Tyrion is a metaphorical gargoyle.



Evidence:




The Hound tells Arya:


“Bugger Joffrey, bugger the queen, and bugger that twisted little gargoyle she calls a brother."



Cersei tells Sansa:


"You are a lovely girl. It seems almost obscene to squander such sweet innocence on that gargoyle.”



Tyrion, as he thinks of Penny:


They hacked off her brother’s head in the hope that it was mine, yet here I sit like some bloody gargoyle, offering empty consolations.



Tyrion's first encounter with Jon in Winterfell



Tyrion Lannister was sitting on the ledge above the door to the Great Hall, looking for all the world like a gargoyle.





As the Battle of the Blackwater is unfolding, Tyrion watches atop the battlements in deep thought:


Motionless as a gargoyle, Tyrion Lannister hunched on one knee atop a merlon.



Earlier in ACoK, we see many gargoyles in Dragonstone, described to be brooding (similar to Tyrion in the above quote):


the gargoyles (...) rose twelve feet tall on either side of him, a hellhound and a wyvern, two of the thousand that brooded over the walls of the ancient fortress.



Bran dreams of gargoyles after his fall:


The gargoyles watched him ascend. Their eyes glowed red as hot coals in a brazier. Perhaps once they had been lions, but now they were twisted and grotesque.



Davos' interaction with one of these gargoyles:


Out front squatted a waist-high gargoyle, so eroded by rain and salt that his features were all but obliterated. He and Davos were old friends, though. He gave a pat to the stone head as he went in. “Luck,” he murmured.


This passage (to me at least) seems to be clearly paralleling the gargoyle to Tyrion; the height (waist-high), the obliterated features (Tyrion's nose being cut off), the pat on the head for "luck" (as Tyrion explains in ADwD).

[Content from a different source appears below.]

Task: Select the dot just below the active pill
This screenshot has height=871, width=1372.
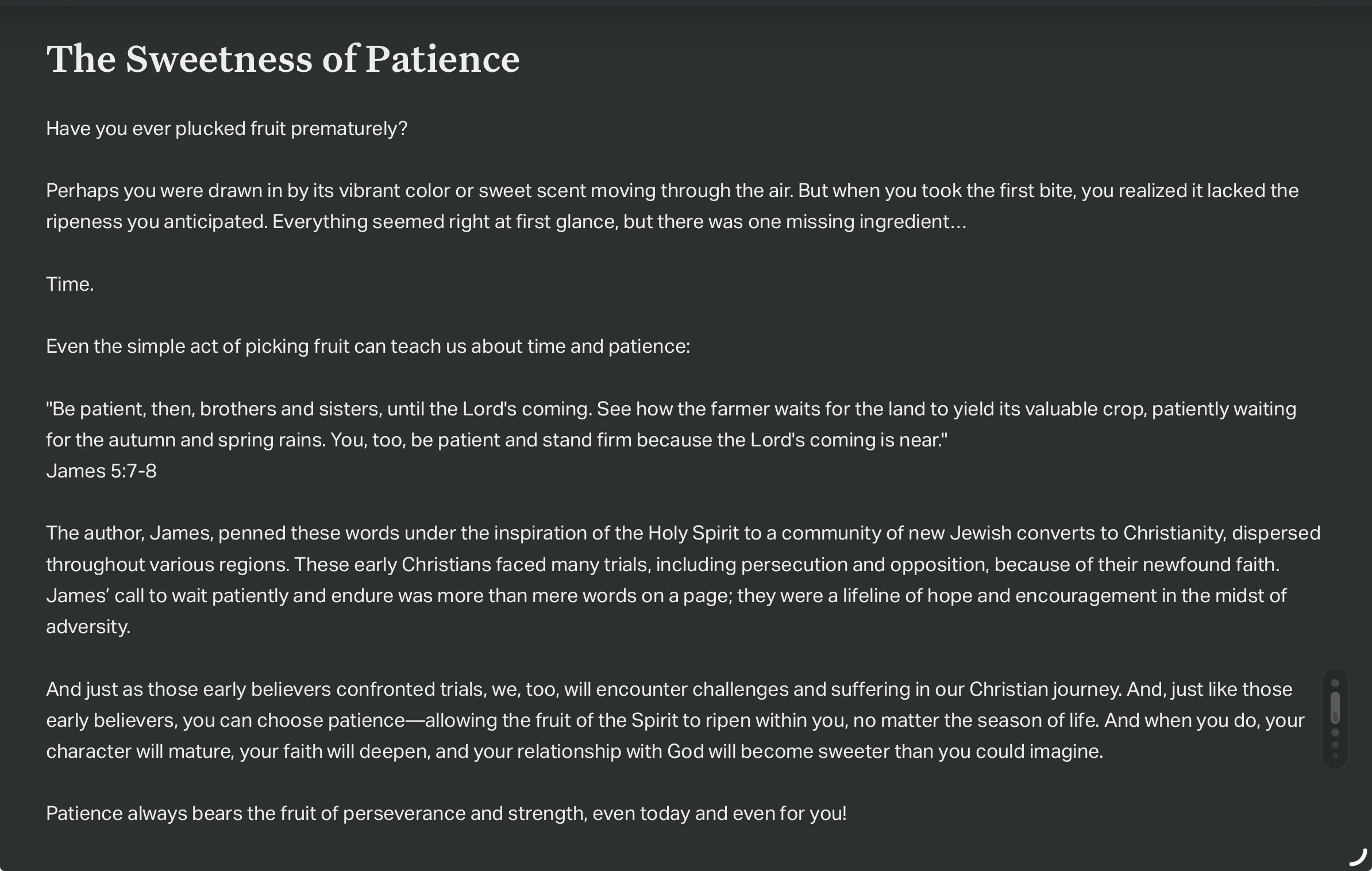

Now this is how it applies to the greyscale situation:



Littlefinger quips to Tyrion about Shireen's greyscale:


Littlefinger gestured languidly. “A trade envoy from Lys once observed to me that Lord Stannis must love his daughter very well, since he’d erected hundreds of statues of her all along the walls of Dragonstone. ‘My lord,’ I had to tell him, “those are gargoyles.’”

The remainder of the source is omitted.